I am pretty hapy with it now. My biggest problem is I want to ride it more than any of my other bikes now. part of that is because it's kind of new to me but also I don't have anything that rides better. My Madone rides very nice but no better than this.


----------



## cash_hall (Nov 18, 2008)

*Value*

I have the chance to buy a CSI that is about this year model, but I can't find anywhere what the value of it is. 

Mavic Reflex wheels and Campagnolo "Chorus" components (original I think). It has very few miles on it. Body is in excellent condition.

He wants $1100 for it. Would any of you CSI fans know what would be a good price?


----------



## DaveT (Feb 12, 2004)

cash_hall said:


> I have the chance to buy a CSI that is about this year model, but I can't find anywhere what the value of it is.
> 
> Mavic Reflex wheels and Campagnolo "Chorus" components (original I think). It has very few miles on it. Body is in excellent condition.
> 
> He wants $1100 for it. Would any of you CSI fans know what would be a good price?

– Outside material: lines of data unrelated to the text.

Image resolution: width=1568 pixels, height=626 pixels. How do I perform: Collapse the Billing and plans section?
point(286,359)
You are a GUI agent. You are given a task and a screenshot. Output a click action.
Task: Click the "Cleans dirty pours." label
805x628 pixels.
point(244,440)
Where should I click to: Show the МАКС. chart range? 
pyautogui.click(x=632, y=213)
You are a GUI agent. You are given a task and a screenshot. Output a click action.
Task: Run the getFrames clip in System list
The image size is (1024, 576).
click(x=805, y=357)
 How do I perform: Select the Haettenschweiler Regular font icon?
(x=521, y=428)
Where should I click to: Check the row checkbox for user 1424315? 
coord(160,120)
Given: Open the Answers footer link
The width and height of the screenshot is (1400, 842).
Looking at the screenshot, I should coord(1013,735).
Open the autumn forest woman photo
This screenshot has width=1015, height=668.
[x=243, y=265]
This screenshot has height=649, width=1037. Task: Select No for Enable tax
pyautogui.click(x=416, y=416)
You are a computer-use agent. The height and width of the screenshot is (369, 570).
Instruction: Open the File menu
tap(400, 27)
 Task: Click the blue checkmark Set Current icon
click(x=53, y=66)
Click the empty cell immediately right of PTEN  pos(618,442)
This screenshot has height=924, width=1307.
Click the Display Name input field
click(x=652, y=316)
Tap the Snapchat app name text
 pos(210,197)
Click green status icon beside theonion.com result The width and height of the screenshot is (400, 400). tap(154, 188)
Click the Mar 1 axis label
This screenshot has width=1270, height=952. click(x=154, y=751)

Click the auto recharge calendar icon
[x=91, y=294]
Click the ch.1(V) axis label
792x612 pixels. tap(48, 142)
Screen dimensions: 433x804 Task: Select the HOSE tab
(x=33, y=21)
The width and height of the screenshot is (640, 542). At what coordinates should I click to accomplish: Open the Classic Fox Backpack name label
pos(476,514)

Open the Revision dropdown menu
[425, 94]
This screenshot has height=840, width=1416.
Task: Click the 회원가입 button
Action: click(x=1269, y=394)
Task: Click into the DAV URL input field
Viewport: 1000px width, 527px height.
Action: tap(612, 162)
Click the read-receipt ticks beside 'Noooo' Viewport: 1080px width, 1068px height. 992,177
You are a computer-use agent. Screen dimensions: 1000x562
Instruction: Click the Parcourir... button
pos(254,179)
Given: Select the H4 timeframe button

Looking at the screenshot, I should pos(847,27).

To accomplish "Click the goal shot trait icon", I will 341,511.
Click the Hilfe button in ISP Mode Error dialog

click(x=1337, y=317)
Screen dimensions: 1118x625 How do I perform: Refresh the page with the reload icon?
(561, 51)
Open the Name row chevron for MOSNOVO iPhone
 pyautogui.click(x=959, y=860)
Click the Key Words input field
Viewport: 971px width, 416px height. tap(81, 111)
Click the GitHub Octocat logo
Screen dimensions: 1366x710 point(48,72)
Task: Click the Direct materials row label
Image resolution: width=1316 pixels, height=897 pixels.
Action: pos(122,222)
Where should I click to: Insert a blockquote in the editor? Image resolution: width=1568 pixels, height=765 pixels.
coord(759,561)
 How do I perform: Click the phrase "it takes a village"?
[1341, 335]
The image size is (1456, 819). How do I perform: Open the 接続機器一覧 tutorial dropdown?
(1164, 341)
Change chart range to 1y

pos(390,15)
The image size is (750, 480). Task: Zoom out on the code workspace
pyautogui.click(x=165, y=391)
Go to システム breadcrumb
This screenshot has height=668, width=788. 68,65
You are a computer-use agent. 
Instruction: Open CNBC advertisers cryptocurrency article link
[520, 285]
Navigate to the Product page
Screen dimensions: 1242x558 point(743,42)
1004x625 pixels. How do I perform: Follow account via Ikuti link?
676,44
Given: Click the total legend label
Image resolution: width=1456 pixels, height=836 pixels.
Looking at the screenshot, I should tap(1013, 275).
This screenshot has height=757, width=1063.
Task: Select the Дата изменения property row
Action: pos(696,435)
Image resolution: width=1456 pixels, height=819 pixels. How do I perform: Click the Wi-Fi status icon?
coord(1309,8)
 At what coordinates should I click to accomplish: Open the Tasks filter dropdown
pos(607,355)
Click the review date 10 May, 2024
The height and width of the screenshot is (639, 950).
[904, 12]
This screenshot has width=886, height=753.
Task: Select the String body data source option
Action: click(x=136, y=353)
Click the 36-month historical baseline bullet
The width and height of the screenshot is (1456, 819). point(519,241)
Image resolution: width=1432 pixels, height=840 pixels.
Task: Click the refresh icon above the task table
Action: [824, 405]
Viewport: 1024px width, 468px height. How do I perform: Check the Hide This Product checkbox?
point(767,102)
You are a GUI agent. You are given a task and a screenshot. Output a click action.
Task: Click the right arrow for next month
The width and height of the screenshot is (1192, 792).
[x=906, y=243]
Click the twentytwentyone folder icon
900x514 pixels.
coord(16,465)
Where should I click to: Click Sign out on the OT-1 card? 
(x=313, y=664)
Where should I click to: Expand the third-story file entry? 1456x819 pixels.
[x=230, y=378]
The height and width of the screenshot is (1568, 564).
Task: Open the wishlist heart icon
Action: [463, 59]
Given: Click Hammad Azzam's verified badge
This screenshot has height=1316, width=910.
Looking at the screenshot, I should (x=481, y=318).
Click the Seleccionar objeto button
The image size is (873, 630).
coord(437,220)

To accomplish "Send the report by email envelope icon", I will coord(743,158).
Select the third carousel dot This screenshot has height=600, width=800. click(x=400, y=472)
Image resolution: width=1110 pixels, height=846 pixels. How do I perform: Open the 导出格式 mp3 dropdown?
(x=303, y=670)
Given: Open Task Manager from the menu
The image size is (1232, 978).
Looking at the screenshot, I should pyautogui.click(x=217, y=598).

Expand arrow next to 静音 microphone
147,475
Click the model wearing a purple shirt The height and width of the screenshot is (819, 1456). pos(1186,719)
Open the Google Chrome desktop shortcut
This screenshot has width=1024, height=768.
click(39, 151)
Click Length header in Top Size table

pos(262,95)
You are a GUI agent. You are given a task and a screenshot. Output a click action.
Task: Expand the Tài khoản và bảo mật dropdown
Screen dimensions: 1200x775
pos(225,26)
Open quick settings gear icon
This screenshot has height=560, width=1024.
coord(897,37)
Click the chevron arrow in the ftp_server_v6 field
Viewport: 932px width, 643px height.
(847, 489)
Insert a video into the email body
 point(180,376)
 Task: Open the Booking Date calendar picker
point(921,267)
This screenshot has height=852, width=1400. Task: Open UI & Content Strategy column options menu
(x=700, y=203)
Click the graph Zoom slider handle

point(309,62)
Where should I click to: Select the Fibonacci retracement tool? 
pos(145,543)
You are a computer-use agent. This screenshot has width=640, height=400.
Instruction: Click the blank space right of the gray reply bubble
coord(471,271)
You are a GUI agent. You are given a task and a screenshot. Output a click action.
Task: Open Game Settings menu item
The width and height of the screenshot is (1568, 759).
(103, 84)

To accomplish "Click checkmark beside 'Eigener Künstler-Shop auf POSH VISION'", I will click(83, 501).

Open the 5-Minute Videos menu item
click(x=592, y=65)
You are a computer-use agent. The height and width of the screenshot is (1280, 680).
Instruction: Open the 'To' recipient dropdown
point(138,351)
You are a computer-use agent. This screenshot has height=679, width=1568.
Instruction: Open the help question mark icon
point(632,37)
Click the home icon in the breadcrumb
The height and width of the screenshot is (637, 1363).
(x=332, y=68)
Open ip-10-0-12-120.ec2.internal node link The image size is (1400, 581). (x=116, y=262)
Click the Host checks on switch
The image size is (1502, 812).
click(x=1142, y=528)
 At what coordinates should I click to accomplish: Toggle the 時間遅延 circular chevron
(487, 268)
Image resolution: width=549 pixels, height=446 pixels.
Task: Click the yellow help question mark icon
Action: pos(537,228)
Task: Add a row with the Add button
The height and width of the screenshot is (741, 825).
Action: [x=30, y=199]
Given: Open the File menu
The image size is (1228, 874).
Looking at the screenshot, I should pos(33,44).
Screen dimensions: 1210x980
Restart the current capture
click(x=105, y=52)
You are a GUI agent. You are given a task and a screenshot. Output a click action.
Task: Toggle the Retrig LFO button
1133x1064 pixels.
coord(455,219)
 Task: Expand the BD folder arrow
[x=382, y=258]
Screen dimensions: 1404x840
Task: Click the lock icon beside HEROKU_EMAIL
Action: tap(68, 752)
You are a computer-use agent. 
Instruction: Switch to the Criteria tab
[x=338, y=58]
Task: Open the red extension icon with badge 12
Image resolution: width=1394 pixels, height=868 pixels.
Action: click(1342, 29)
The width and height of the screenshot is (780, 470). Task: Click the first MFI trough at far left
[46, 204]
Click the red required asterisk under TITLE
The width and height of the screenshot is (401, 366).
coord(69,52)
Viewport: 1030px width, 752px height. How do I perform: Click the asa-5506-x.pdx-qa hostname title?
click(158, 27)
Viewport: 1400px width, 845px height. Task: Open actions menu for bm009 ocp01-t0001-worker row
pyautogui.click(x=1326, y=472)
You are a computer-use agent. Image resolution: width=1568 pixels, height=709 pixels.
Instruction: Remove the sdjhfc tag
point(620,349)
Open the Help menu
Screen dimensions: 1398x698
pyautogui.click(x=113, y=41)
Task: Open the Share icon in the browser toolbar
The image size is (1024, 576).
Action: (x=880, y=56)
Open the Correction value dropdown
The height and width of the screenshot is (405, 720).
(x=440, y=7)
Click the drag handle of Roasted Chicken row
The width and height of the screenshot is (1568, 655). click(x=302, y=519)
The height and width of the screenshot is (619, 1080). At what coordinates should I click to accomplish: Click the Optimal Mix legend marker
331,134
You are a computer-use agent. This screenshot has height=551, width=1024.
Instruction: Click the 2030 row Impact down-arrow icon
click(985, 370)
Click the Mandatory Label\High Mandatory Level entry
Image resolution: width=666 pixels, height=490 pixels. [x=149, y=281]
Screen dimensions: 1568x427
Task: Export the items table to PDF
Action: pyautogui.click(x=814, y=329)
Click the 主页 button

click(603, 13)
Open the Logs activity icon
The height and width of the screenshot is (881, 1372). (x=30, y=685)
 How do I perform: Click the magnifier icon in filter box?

It really depends on the condition of the frameset and components. A CSi frameset alone, in very good to excellent condition has, IMO, a value of $600~$700. 

Are the installed components what you want? In very good or excellent condition with lots of remaining life? And, most importantly, does the bike fit you?


----------



## martinrjensen (Sep 23, 2007)

*price of mine*

$1000.00 with decent components doesn't sound too bad. I am very happy with mine and would do it all over agin if I had to, no regrets on the price. It's such a nice riding bike and it fits like a glove.


----------